First and foremost, I have been riding the carousel at Ontario Beach Park since I was at least five years old.
That means I have been riding it, at the very least, for 65 years.
And, I can’t recall paying attention to the artwork, as a youngster in elementary school, a middle schooler, a high schooler, a teenager, a young adult, a mother who also took her children to ride, a babysitter, or one who frequented the carousel, one time.
I also can’t honestly say the artwork in question has had any impact on my psyche, my self-esteem, or upbringing in this community.
However, what has impacted me the most, has been the live, and in-your-face racists and bigots in this community, many of whom are employed by local radio, TV, and print media outlets.
Many of these individuals also now take to social media to express themselves, and to spread their hatred, and ignorance. These are the ones who have concerned me.
However, taking down a piece of history, a piece of art, to me, only speaks to how easy it can be to ignore the rights of others; their right to free speech, which allegedly should be protected by the U.S. Constitution.
I feel the call to remove this image has been a cry of hypocrisy, from those who have claimed to be freedom and justice fighters.
If this is allowable, why should we stop there? Why don’t we just burn all the books, like they did in China, in an effort to keep people ignorant? Why don’t we just destroy or remove every reminder of our history, and sometimes painful past, that may contain controversial passages, and art that we are uncomfortable with?
This piece of controversial art is just that, a piece of art, a caricature.
And, although to some it may be a stark reminder of the dark times in our history, it is also just that, HISTORY.
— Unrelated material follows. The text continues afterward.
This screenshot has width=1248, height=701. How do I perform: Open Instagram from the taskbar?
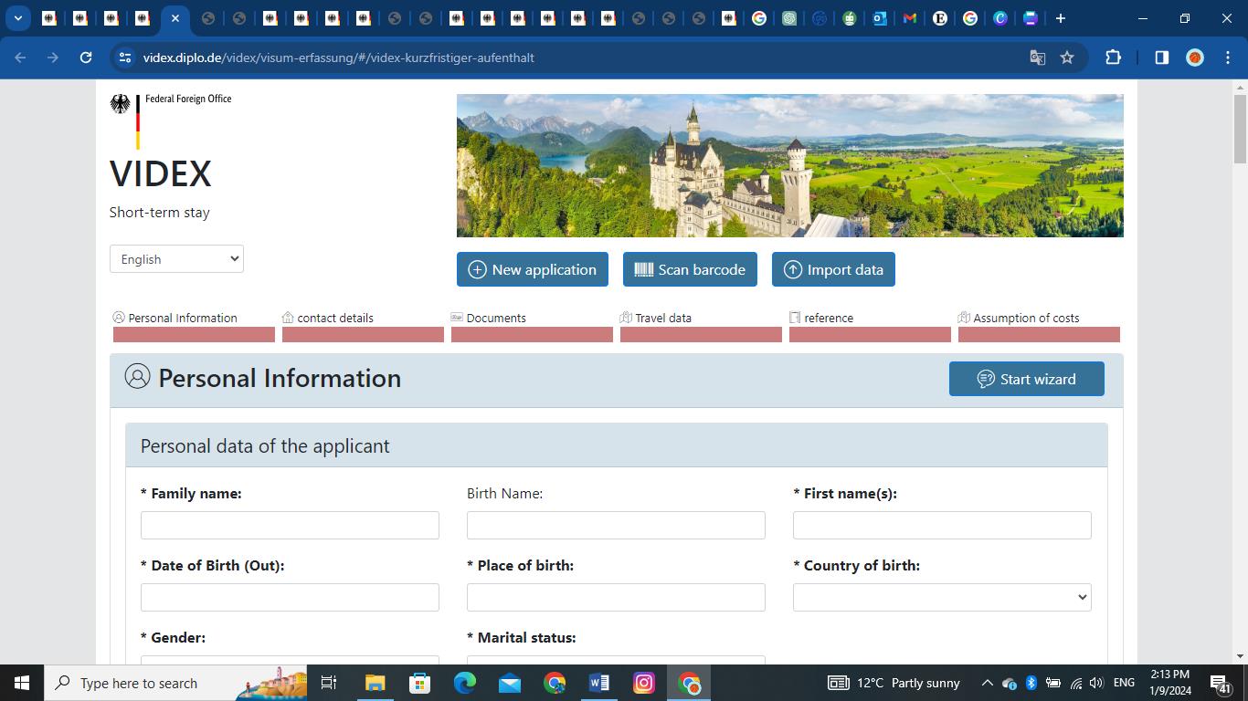[643, 682]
History is not something meant to be amended, rewritten, ignored, or changed by a group of people just because they have found the truth to be uncomfortable.
How will we ever learn the truth, if this becomes the norm?
Caricatures are the products of an artist’s creative mind. Who are we, to attempt to destroy that artist’s legacy?
As black folks, we are quick to complain about not being included in historical accounts on several fronts. However, we can justify being a part of a movement that has been set on destroying someone else’s legacy?
Sorry, but I don’t get it, and I don’t support it.
We would celebrate degrading caricatures of the police, with pig faces, and think nothing of it.
This just reeks of hypocrisy to me.
In addition, a little research and fact-checking would reveal that “pickanniny art,” and the word “pickanniny” have not always been considered racist, or negative.
Dating back to the 1500s, the word “pickanniny” had been used as a term of endearment, much like the word NI##&R has been used in our culture today.
Each generation brings with it folks who have opinions, ideas, and leadership skills which may be capable of changing the way we think about things.
And, some of us may fall hard for what THEY believe.
However, Harriet Beecher Stowe did not depict Topsy, a “pickaninny,” as anything other than a character she hoped would shame folks into ending slavery as an acceptable institution. Topsy was not created as an evil or negative character, in her book, “Uncle Tom’s Cabin.”
She had only good intent.
And, televised “pickaninnies,” like Buckwheat and Stymie, who appeared in The Little Rascals, or Our Gang, also served a purpose, in breaking the glass ceiling for black actors.
So, sorry, I am not buying the hype.
We have far more issues in our community that need our attention, instead of spending time trying to erase history.
Our history is what has brought us thus far, and I am not ashamed of one step in our journey.
The bottom line, for me, is the “pickaninny” culture has been an important part of our history, and our journey, and it does not need to be buried.
Instead, it should be celebrated.
My level of appreciation and sensitivity to any creative person who has produced what they have felt, or seen, on canvas, is that it is something which should be honored.
Just because some people have felt some level of discomfort, or have been made to feel ashamed of images that have not spoken highly of our culture, is not a reason to destroy them.
Don’t we all say we need to know where we have been, in order to know where we are going?
The “pickannines,” whether in art form, or on stage, are the shoulders on which our modern day artists, actors, and actresses stand, lest we forget.
My name is Gloria Winston, I stand by my personal beliefs, and I approve this message.
I know there are those in this community who will be ready to beat me down to the ground for disagreeing with what they perceive to be philosophically important, especially when I have found it to be a waste of time.